#### [Your objective]
Repeat exactly the lines below that lie between the line with "[presentation] (62, 80)" and the line with "[Toggle navigation] (987, 61)", counting both of those lines as part of the answer.

#### [Entries shown]
□ □ □ □ □

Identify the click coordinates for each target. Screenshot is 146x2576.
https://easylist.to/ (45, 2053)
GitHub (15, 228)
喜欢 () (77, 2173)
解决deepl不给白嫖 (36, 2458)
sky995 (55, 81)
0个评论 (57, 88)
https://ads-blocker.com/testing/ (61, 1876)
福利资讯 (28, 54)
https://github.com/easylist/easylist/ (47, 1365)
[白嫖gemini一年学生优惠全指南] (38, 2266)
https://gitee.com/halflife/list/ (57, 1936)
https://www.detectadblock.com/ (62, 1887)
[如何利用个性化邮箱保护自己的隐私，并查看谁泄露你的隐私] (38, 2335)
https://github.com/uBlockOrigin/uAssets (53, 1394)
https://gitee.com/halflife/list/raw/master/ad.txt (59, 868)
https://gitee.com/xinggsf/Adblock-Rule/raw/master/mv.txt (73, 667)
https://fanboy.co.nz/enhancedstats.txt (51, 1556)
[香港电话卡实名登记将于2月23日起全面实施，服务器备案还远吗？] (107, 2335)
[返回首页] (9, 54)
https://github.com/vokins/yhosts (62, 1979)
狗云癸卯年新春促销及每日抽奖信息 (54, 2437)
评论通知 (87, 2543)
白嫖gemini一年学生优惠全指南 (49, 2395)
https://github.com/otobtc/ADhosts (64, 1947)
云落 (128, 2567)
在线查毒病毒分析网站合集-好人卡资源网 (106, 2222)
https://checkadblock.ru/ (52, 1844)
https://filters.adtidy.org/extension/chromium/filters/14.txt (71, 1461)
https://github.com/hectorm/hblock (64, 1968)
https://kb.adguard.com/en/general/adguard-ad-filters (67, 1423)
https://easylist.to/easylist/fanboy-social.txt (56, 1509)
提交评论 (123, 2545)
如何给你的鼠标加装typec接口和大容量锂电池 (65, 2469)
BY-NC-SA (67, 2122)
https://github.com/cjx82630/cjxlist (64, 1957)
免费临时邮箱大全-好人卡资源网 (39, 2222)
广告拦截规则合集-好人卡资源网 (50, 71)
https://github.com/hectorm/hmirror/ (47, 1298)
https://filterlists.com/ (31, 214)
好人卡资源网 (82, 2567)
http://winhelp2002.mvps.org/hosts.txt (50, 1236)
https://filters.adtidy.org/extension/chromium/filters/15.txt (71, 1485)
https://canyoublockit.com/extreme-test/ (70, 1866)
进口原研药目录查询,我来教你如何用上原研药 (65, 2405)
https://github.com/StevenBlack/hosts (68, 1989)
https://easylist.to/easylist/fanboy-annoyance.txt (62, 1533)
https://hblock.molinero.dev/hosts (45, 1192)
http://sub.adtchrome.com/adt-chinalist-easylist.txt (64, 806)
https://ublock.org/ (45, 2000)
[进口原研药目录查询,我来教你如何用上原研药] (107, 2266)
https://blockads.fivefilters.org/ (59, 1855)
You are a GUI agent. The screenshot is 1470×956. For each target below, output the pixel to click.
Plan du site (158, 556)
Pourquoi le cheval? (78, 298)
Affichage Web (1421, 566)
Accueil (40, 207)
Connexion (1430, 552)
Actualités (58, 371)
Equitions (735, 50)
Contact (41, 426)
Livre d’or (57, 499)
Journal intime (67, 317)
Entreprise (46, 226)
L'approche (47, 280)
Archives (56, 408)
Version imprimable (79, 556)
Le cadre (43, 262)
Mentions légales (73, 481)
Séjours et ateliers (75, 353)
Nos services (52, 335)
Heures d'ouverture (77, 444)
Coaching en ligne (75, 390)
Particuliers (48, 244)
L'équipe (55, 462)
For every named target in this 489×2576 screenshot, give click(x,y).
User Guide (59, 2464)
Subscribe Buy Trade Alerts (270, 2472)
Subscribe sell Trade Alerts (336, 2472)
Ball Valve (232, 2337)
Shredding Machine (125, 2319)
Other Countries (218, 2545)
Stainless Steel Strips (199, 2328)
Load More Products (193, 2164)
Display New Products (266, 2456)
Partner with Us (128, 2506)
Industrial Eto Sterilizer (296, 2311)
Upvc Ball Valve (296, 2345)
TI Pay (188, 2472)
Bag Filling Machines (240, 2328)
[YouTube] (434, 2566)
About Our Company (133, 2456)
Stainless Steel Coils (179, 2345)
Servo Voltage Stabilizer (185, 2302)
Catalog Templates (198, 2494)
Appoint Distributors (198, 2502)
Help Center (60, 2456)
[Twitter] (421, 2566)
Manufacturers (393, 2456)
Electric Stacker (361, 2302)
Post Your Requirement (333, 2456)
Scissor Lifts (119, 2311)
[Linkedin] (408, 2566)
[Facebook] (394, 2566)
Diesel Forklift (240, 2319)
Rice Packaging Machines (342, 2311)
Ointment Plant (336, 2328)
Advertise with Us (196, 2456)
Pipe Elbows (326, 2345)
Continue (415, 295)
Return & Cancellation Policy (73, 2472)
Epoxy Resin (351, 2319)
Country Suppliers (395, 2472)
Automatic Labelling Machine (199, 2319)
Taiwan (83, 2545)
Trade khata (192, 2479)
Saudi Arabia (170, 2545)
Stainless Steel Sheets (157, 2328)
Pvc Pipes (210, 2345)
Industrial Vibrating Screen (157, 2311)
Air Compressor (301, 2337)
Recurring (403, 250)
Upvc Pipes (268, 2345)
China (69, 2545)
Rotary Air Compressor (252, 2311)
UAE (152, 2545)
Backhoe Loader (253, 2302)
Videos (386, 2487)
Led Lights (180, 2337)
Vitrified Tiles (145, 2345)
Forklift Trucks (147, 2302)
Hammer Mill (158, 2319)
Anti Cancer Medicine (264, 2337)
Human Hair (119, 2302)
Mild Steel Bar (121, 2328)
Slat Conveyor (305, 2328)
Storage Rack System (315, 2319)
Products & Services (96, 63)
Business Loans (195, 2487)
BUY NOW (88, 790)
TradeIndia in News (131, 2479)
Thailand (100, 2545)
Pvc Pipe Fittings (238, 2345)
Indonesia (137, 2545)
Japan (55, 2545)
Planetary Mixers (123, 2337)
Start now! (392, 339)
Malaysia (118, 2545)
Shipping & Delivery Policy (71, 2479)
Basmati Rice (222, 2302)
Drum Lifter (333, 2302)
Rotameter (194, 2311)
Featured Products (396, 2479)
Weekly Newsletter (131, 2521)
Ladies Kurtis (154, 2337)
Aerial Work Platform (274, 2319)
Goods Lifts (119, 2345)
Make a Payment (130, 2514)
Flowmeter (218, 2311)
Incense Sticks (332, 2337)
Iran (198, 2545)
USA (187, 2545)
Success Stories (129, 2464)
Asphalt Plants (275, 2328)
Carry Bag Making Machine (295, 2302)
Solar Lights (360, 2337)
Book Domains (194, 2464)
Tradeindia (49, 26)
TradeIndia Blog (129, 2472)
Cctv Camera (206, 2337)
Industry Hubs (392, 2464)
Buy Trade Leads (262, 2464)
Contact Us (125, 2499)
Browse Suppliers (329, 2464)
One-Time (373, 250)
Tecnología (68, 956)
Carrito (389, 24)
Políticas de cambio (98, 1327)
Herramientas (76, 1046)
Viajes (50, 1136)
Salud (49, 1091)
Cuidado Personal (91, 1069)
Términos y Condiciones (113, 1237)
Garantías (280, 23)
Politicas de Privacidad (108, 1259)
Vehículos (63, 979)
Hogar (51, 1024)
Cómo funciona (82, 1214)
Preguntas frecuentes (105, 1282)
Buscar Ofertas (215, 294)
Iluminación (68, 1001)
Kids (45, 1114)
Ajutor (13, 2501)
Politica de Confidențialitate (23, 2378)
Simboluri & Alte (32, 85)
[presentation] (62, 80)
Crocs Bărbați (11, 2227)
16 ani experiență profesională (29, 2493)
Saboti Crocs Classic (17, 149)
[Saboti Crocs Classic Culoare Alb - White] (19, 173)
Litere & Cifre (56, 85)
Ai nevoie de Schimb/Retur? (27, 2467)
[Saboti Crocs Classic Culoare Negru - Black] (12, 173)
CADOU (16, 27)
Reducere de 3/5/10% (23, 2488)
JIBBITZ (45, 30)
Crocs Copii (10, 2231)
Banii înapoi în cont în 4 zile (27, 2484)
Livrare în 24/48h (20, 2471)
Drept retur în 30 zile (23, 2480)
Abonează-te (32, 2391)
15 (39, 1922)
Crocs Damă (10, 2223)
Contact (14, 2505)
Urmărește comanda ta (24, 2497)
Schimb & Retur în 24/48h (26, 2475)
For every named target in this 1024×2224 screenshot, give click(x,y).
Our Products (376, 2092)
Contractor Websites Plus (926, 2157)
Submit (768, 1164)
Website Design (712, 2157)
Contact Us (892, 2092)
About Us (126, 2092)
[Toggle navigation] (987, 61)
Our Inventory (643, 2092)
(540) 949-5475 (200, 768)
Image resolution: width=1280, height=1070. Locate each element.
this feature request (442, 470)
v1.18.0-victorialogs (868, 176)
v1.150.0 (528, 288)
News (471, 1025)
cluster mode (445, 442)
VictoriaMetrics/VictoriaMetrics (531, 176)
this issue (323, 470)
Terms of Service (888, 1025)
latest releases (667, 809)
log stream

□ □ □ □ □

#### [Task output]
[presentation] (62, 80)
Crocs Bărbați (11, 2227)
16 ani experiență profesională (29, 2493)
Saboti Crocs Classic (17, 149)
[Saboti Crocs Classic Culoare Alb - White] (19, 173)
Litere & Cifre (56, 85)
Ai nevoie de Schimb/Retur? (27, 2467)
[Saboti Crocs Classic Culoare Negru - Black] (12, 173)
CADOU (16, 27)
Reducere de 3/5/10% (23, 2488)
JIBBITZ (45, 30)
Crocs Copii (10, 2231)
Banii înapoi în cont în 4 zile (27, 2484)
Livrare în 24/48h (20, 2471)
Drept retur în 30 zile (23, 2480)
Abonează-te (32, 2391)
15 (39, 1922)
Crocs Damă (10, 2223)
Contact (14, 2505)
Urmărește comanda ta (24, 2497)
Schimb & Retur în 24/48h (26, 2475)
For every named target in this 1024×2224 screenshot, give click(x,y).
Our Products (376, 2092)
Contractor Websites Plus (926, 2157)
Submit (768, 1164)
Website Design (712, 2157)
Contact Us (892, 2092)
About Us (126, 2092)
[Toggle navigation] (987, 61)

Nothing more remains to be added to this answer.